Palawan means “The Land of Beautiful Safe Harbor”. The name, once intended for merchant ships sailing through the centuries, takes a new meaning: a land of beautiful haven for every traveler who seeks refuge and oneness in nature. Palawan has been given numerous accolades as the country’s cleanest, greenest an most peaceful city. On top of this distinction, Palawan has been dubbed the “Last Ecological Frontier” in honor of its unique ecological balance. Safeguarding this frontier are the hospitable Palawenos who are deeply committees to the tenets of environmental conservation and protection.
The discovery of the Tabon Caves in Palawan’s Quezon municipality brought greater understanding of the roots of Philippine ancestry. The caves hold many treasures of Tabon Man’s beginnings dating back 50,000 years, from tone-age tools that simplified tasks to burial jars which proved his understanding of the divine. These archeological treasures along with the islands’ natural wonders beckon those who appreciate and enjoy rich heritage, and diverse terrestrial and marine resources.
Palawan Travel Facts and Tips
Land Area, Municipalities and Language With a land area of 1.5 million hectares, the province of Palawan is composed of 1,780 islands and islets. It is politically subdivided into 23 municipalities with Puerto Princesa as the capital city. English and Pilipino are widely spoken, as well as Cuyunon.
How to get there and go around By air, Palawan is connected to Manila via Puerto Princesa, El Nido, Busuanga, Taytay and Pamalican (Cuyo). There are also flights from Cebu and IloIlo going to the capital during peak season. By sea, major carriers travel from Manila to Coron and Puerto Princesa. Travel within the city proper is usually done via tricycles and jeepneys although one may rent a van or other private transportation. Getting to destinations can also be done through public transport or via pump boats for island travels.
What to wear and bring
Light casual wear is recommended. During rainy months, July to September, jackets and umbrellas are advisable. From March to May, pack sunscreen, sunglasses and a hat. Remember to bring insect repellent, mineral water and flashlight for activities like spelunking and trekking.

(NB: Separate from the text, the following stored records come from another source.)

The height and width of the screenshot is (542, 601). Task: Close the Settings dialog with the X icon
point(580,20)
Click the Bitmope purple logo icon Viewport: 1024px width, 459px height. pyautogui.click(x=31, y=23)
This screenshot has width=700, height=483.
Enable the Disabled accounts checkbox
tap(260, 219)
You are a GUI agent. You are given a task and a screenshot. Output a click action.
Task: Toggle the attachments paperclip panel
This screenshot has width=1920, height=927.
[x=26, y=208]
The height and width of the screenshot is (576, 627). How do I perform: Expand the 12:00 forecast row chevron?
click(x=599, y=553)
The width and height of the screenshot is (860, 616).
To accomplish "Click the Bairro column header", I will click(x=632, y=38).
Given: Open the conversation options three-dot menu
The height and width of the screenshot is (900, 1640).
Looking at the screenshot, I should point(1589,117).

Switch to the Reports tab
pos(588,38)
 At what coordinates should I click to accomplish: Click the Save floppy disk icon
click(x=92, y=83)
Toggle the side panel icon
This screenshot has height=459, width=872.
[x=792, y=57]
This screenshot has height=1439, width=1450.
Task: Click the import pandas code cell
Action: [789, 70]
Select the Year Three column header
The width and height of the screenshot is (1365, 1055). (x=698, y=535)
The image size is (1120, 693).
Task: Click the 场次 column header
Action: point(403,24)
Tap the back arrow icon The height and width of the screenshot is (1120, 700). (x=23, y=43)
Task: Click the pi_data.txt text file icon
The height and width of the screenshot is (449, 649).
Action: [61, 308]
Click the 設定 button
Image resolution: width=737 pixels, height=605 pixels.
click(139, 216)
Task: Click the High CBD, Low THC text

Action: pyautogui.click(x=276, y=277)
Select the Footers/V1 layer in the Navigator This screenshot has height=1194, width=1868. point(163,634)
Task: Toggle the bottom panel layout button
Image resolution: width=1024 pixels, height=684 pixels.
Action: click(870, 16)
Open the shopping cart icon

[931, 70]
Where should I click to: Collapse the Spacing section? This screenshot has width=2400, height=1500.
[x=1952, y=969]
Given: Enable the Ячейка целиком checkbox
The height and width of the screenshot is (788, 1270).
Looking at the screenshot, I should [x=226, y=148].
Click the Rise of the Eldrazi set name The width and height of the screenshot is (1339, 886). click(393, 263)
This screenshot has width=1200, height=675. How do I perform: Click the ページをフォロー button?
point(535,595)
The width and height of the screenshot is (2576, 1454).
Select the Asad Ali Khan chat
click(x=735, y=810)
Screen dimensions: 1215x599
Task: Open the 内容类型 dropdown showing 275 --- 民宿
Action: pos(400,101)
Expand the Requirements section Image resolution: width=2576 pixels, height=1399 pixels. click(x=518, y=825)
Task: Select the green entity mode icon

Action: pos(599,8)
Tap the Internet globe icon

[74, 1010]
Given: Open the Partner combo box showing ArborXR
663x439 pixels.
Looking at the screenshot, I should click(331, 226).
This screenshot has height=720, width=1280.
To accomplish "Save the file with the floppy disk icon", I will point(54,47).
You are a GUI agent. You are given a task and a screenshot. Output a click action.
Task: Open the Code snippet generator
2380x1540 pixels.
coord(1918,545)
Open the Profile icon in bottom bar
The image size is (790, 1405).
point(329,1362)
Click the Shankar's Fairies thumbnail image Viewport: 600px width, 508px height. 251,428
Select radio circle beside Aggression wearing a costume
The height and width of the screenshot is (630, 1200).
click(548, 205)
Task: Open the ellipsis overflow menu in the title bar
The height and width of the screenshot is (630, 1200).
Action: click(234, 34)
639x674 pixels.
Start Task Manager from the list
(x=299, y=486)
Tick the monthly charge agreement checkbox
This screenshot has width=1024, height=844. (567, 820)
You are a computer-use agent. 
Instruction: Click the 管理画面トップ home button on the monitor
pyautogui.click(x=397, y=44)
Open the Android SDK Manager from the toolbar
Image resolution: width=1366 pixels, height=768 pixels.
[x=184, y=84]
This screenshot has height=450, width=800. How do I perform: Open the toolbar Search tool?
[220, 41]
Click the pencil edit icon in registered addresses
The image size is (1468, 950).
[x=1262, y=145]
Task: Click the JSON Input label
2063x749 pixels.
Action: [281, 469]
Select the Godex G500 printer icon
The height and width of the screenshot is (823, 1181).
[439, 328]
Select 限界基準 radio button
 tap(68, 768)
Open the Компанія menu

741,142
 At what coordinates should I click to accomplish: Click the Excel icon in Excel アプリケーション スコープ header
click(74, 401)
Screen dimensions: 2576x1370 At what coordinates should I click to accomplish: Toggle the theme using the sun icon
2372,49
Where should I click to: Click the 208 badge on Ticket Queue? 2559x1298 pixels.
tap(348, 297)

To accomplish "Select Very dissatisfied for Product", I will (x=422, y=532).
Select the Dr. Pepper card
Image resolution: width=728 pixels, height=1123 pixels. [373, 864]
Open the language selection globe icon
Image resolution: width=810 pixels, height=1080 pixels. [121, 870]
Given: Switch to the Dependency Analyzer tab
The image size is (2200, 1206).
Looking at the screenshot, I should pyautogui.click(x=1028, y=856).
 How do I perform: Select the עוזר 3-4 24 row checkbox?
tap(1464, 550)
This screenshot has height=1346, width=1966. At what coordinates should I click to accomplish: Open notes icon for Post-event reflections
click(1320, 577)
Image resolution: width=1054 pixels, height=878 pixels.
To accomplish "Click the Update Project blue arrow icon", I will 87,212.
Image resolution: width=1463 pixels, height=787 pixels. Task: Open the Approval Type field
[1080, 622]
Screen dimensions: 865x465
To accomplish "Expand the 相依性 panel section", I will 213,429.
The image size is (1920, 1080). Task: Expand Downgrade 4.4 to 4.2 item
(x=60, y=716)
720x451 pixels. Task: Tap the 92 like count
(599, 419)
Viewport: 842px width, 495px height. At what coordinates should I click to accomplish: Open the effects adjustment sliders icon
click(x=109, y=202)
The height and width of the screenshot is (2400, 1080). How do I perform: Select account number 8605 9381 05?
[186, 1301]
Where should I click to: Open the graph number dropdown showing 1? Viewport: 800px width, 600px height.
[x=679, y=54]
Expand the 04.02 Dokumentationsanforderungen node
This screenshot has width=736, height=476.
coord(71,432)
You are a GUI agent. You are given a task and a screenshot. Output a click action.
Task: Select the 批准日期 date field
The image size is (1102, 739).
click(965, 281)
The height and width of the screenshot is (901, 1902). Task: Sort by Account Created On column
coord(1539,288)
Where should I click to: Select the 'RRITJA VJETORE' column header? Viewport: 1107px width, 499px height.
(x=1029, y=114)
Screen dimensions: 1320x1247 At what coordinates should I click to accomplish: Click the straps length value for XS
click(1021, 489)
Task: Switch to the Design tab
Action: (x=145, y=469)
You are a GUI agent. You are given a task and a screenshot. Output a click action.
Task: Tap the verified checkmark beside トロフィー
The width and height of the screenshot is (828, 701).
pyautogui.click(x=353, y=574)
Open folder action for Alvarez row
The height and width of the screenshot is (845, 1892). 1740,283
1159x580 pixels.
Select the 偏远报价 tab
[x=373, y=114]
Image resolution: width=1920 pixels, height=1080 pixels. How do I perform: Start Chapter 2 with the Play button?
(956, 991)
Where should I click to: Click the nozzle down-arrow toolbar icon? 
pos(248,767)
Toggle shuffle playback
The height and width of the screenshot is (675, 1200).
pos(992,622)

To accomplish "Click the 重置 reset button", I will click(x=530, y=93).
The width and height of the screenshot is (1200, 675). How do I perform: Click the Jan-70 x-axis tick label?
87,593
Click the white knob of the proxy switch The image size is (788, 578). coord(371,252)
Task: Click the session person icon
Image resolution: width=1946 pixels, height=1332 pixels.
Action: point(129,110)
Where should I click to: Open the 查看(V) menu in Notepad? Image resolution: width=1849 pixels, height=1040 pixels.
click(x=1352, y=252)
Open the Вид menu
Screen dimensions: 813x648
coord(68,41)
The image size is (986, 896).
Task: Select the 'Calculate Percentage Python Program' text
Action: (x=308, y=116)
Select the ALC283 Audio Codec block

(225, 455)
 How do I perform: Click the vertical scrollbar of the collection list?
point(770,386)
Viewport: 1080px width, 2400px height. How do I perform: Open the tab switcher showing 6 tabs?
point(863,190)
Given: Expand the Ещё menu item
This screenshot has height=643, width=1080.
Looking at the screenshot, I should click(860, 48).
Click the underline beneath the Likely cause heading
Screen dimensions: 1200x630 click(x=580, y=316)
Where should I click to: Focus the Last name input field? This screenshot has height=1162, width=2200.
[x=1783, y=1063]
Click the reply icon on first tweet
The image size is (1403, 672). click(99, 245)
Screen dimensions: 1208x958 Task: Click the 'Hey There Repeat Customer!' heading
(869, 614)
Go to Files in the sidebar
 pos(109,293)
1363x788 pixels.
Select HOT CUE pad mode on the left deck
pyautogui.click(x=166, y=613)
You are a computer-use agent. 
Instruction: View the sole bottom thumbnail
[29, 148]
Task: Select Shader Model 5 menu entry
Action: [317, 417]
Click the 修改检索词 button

• Travelers’ Checks and currency exchange can be availed in the city. • Credit cards are accepted in major establishments. • Observe the Cleanliness and No Littering Policy. • Interactions with cultural minorities need to be coordinated with the Local Government Units. Diving in Tubbatah, expedition to the Calauit Sanctuary and tour of the Underground River also require permits. • Electricity runs 24 hours in the city but may be scheduled in some municipalities. Most island-based resorts operate their own power generating sets.